New Model of Inflammation Helps Explain It, Suggests How to Ease It

01/30/2014

Biomedical engineers at Yale University have developed a new way of studying inflammation, revealing the biological process as more complex than previously understood and offering new hints about how it might be treated.

Inflammation is the body’s response to harmful stimuli achieved by the movement of leukocytes (white blood cells) from the blood into the injured tissue through the vessel wall.

The Yale team, led by Anjelica Gonzalez, developed a model of inflammation that better represents how it works in complex, multi-cell human blood vessels. The model suggests that blocking the action of certain cells might be a way to minimize or prevent it.

To date, most inflammation research has relied on mouse models or human models with only a single cell type, the endothelial cells that line the interior surface of blood vessels.

“Inflammation research has basically been at a standstill for a few decades,” says Gonzalez, an assistant professor of biomedical engineering. “We understand really well all the molecular interactions in humans that lead to leukocytes getting stuck on the vessel lining, then crawling through the endothelial cells of the vessel wall and into the tissue. But the vessel is much more complex than just the endothelial cells.”

For example, if only the type of cell mattered, then the endothelial cells found in mice vessels would be ideal. But mice vessels rely on subtly different molecules than their human counterparts. This difference, according to Gonzalez, limits the usefulness of mouse models for significant advances in human research.

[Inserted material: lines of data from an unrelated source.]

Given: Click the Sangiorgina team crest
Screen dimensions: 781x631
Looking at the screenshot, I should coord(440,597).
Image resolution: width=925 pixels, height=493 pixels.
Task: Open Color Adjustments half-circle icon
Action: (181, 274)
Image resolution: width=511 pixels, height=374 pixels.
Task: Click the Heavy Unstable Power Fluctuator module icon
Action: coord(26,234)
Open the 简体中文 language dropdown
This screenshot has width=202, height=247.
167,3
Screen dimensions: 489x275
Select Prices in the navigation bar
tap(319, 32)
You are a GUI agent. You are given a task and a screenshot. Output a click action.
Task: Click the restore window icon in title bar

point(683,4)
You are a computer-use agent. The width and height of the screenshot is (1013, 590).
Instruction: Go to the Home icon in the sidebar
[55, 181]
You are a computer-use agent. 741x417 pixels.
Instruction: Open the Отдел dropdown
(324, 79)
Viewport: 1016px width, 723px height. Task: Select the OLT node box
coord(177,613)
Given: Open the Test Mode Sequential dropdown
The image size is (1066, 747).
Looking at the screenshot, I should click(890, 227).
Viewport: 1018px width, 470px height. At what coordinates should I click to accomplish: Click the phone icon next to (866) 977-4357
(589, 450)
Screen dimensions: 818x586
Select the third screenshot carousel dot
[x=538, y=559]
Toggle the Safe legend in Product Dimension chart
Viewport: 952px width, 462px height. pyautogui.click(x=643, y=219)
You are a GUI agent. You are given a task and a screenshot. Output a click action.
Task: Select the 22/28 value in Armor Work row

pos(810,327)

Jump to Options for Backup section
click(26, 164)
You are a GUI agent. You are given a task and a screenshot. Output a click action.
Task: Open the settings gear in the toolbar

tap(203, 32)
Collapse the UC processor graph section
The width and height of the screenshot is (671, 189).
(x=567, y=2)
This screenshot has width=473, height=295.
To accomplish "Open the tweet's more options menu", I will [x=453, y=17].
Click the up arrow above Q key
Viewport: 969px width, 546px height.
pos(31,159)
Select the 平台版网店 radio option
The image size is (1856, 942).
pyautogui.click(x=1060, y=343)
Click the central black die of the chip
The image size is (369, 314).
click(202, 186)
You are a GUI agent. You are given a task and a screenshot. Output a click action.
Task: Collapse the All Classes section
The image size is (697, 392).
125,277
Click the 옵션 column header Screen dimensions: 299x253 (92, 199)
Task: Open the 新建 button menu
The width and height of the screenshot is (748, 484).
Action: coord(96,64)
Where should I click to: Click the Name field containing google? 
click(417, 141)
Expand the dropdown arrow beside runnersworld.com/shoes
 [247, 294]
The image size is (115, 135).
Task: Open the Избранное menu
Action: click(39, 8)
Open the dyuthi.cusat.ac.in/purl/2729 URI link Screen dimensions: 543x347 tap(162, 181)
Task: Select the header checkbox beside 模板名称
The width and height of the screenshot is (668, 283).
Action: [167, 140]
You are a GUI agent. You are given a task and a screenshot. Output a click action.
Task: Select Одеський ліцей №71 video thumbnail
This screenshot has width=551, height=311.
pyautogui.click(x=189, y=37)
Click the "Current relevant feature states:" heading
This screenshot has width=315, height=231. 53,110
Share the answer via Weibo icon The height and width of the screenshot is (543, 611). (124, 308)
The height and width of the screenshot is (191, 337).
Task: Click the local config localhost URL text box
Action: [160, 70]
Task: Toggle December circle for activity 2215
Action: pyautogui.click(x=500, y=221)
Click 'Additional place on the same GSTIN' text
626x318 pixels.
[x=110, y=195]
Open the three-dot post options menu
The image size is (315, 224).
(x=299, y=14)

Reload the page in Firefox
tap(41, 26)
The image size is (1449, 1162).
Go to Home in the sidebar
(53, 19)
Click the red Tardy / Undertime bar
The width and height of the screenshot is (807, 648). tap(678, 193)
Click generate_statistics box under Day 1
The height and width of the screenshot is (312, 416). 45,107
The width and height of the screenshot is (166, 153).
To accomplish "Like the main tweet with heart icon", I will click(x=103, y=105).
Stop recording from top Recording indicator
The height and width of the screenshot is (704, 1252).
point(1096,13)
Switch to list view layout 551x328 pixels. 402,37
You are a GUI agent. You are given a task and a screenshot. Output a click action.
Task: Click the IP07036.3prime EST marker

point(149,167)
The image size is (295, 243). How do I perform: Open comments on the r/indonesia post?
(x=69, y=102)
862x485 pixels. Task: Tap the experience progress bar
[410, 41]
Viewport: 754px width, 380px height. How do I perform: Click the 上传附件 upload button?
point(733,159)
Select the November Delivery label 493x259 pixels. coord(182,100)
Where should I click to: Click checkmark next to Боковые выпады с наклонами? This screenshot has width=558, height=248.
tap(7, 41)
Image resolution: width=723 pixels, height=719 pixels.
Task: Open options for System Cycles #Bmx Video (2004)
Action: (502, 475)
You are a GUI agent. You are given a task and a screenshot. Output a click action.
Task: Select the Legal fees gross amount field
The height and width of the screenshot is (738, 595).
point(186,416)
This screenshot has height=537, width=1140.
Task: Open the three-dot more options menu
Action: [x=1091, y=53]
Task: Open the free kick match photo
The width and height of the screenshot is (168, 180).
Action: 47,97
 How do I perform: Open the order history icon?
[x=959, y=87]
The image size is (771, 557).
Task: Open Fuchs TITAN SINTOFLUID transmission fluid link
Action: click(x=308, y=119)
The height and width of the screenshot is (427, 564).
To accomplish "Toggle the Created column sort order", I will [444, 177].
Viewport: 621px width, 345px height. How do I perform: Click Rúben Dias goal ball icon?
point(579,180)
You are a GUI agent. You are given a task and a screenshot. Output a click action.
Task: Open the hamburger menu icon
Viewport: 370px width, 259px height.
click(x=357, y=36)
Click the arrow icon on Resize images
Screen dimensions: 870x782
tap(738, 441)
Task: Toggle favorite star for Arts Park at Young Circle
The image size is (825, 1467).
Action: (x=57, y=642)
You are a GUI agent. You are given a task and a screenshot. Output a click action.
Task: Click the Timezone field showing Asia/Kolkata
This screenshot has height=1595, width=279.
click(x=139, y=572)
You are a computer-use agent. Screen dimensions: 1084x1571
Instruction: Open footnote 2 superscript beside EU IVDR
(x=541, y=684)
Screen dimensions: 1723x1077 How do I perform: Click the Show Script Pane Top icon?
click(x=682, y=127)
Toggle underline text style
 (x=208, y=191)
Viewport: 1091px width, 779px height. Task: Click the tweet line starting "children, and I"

“So specific are the steps of what we call the leukocyte adhesion cascade that one molecule difference can really change the way we evaluate the whole process,” she says.

The narrow focus on a single cell type has similarly limited research with human models. When focusing only on the effects of endothelial cells, researchers miss how the one cell type’s leukocyte recruitment may be influenced by other cell types.

“Our model is composed completely of human cells, and we tested on only human cells,” says Gonzalez, whose team consists of Jordan Pober, Bayer professor of translational medicine at Yale, and engineering doctoral student Holly Lauridsen. “And it’s been engineered so we can evaluate how the cells signal each other through cell-cell contact, through release of soluble signals, or through deposition of matrix proteins, which are the connective proteins they use to talk to each other.”

Using their model, the team found that cells on the outside lining of the vessel signal the inside endothelial cells in a way that can inhibit inflammation. Chronic inflammation might therefore be caused when these cells are somehow modified during disease states, Gonzalez said. Also, when the two types of cells are together, one molecule in particular is much more effective than when the cells are apart.

“That was a really unique finding, one that means that molecule should be a target for inhibiting leukocyte migration into the tissue,” she said. The group published their research in The FASEB Journal in December.

Gonzalez is working to develop the complexity of the model further, which could pave the way for cell therapies that inhibit chronic inflammation by modifying the cells that make up the vessel itself.